# [Source information]
....................

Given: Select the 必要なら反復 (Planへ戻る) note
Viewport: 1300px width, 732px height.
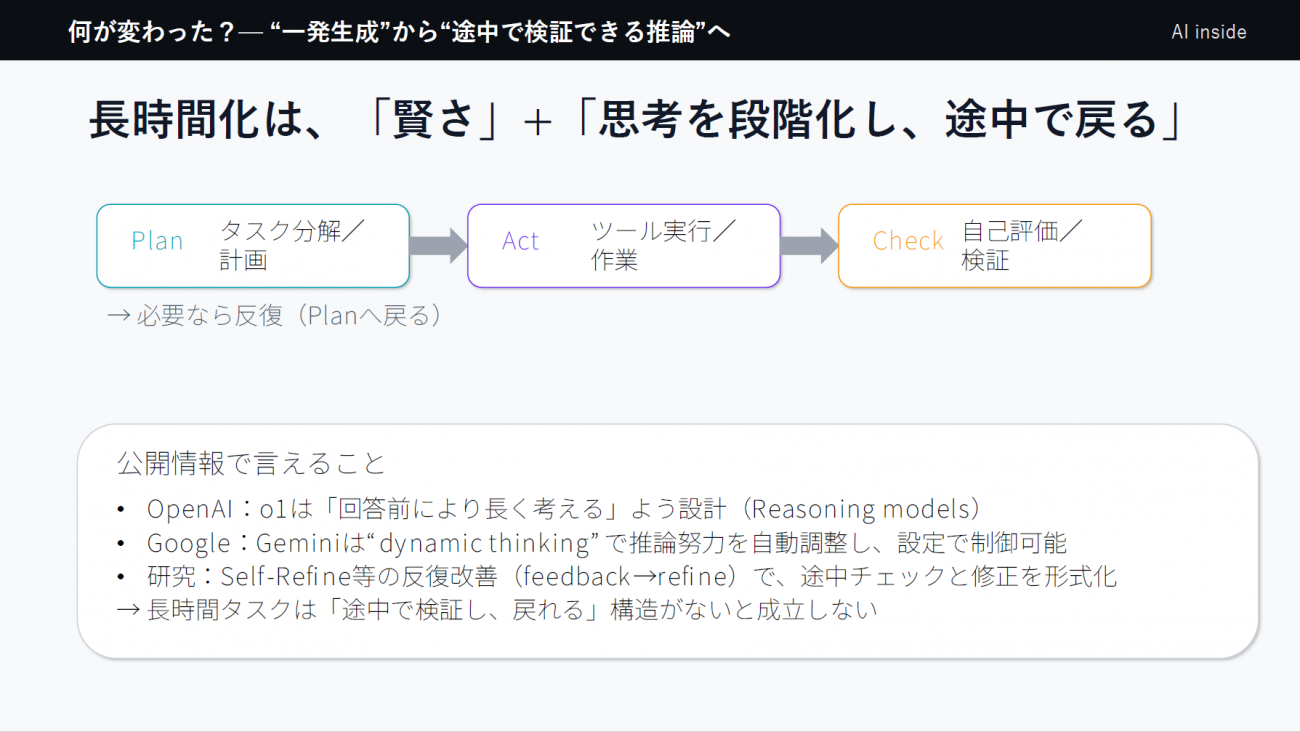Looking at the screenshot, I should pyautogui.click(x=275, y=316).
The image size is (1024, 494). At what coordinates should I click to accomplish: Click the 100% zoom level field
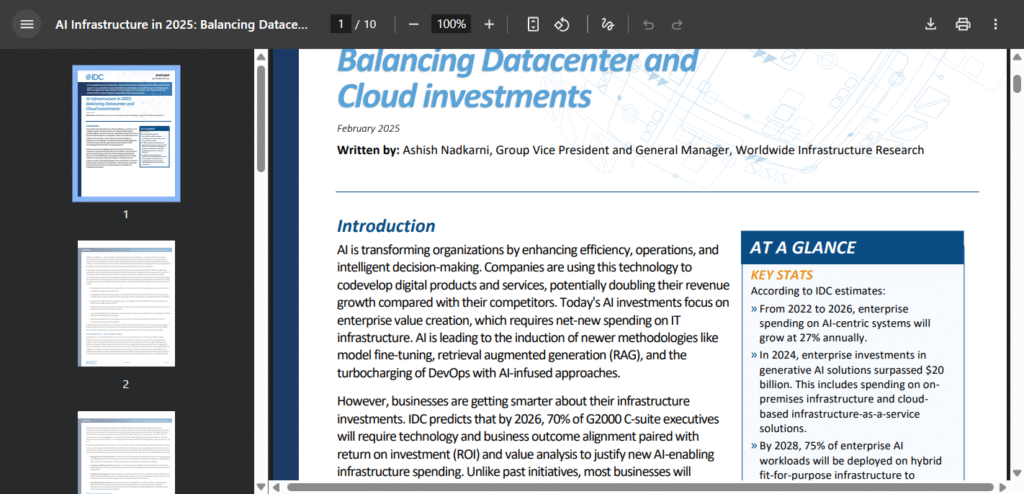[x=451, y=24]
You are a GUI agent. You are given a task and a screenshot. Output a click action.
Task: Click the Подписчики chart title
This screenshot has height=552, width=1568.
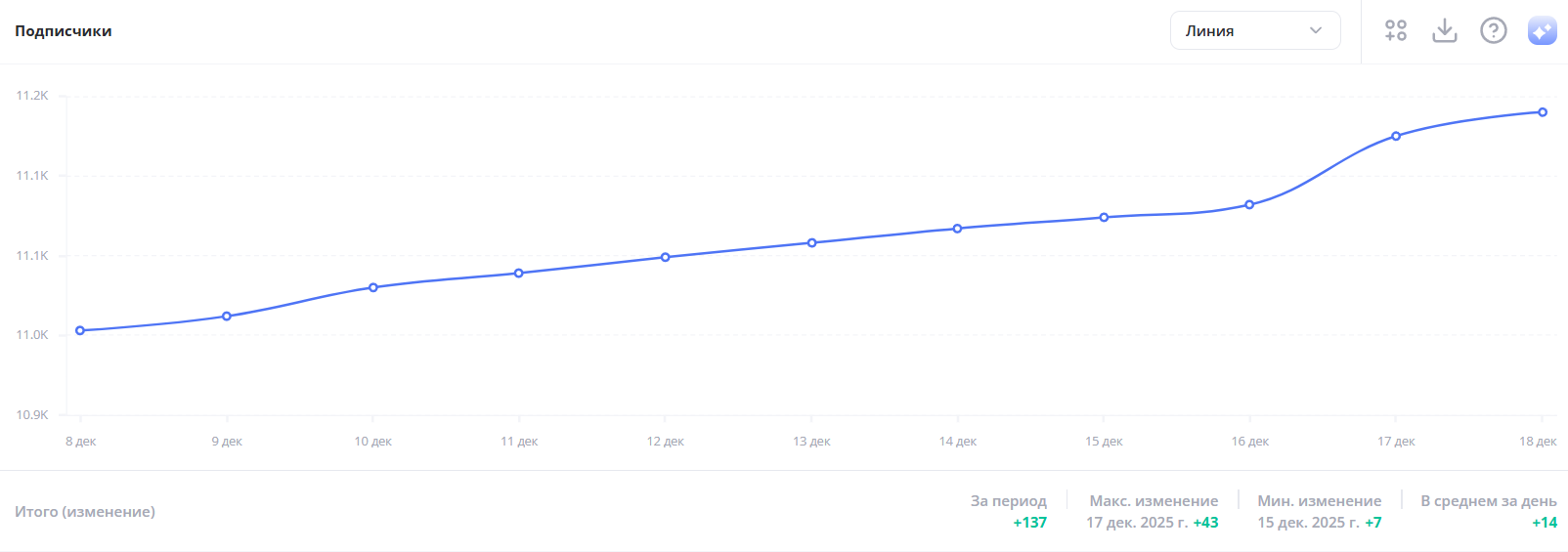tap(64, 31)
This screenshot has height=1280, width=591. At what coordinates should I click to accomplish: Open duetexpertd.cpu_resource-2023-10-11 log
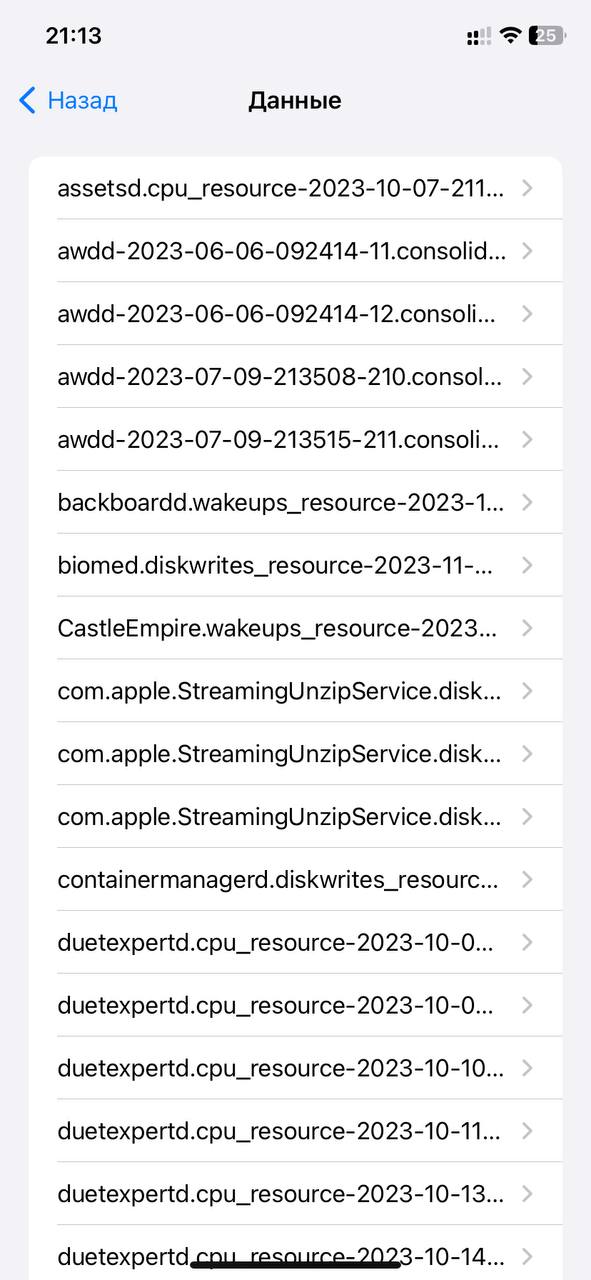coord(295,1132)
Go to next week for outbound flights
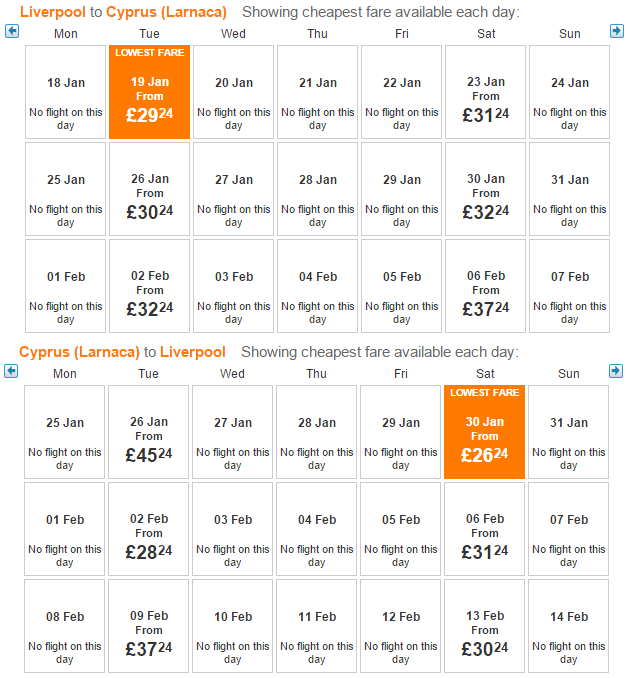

....................

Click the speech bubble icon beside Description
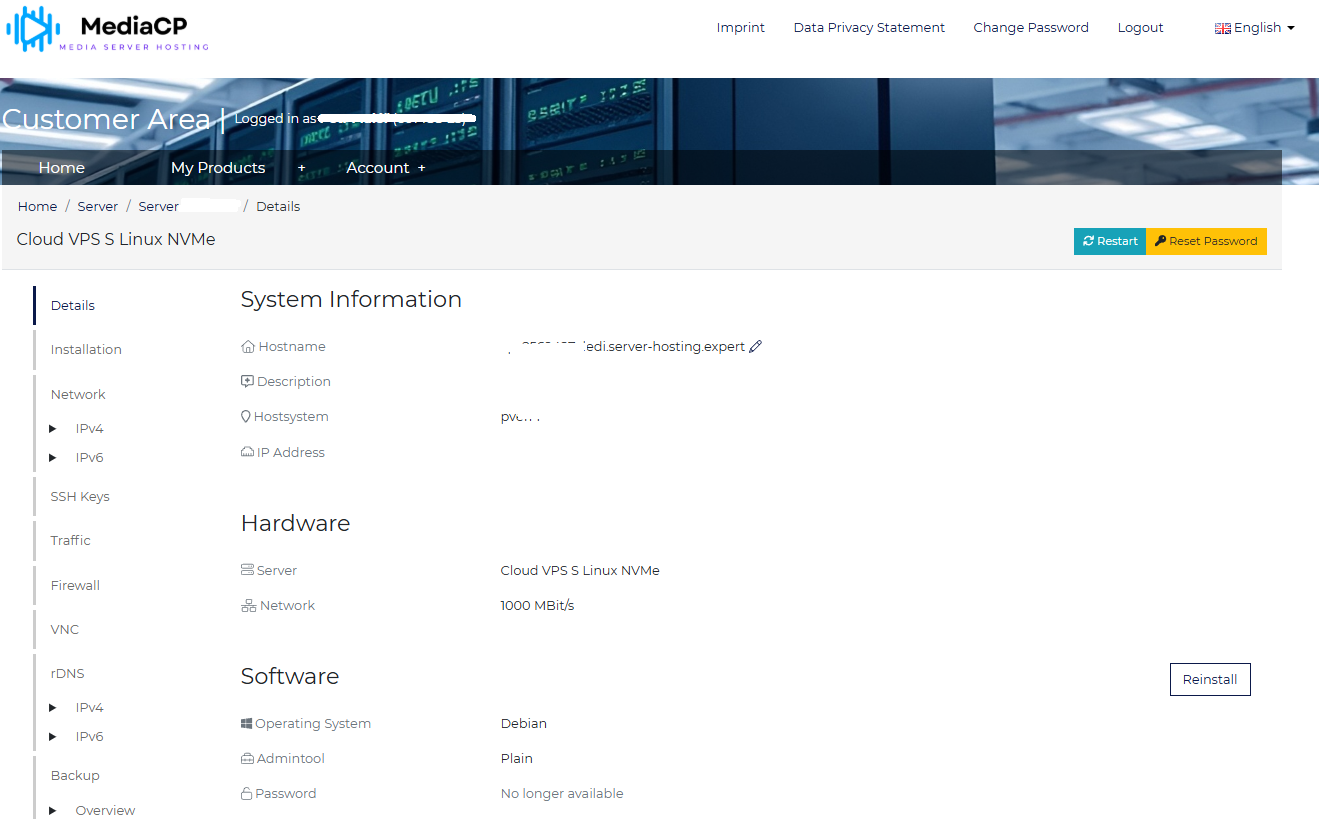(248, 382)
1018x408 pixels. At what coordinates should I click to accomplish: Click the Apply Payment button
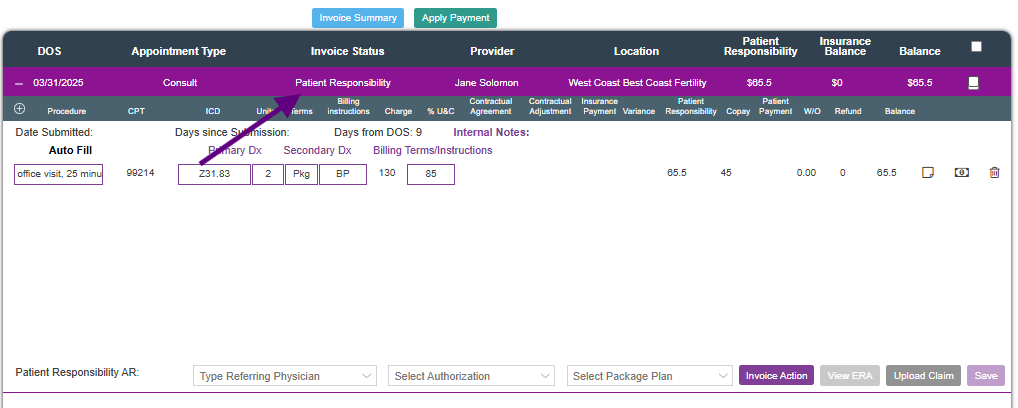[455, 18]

....................

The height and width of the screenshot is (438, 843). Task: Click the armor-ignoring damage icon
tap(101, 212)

....................

# [Required action]
From the material above, give again exactly the lines from the one that contains "The image size" through the one that contains "Go to next week for outbound flights", and leave out the pictures.

# [Written reply]
The image size is (1024, 494). At what coordinates should I click to accomplish: Click the 100% zoom level field
[x=451, y=24]
You are a GUI agent. You are given a task and a screenshot. Output a click action.
Task: Click the Подписчики chart title
This screenshot has height=552, width=1568.
tap(64, 31)
This screenshot has height=1280, width=591. At what coordinates should I click to accomplish: Open duetexpertd.cpu_resource-2023-10-11 log
coord(295,1132)
Go to next week for outbound flights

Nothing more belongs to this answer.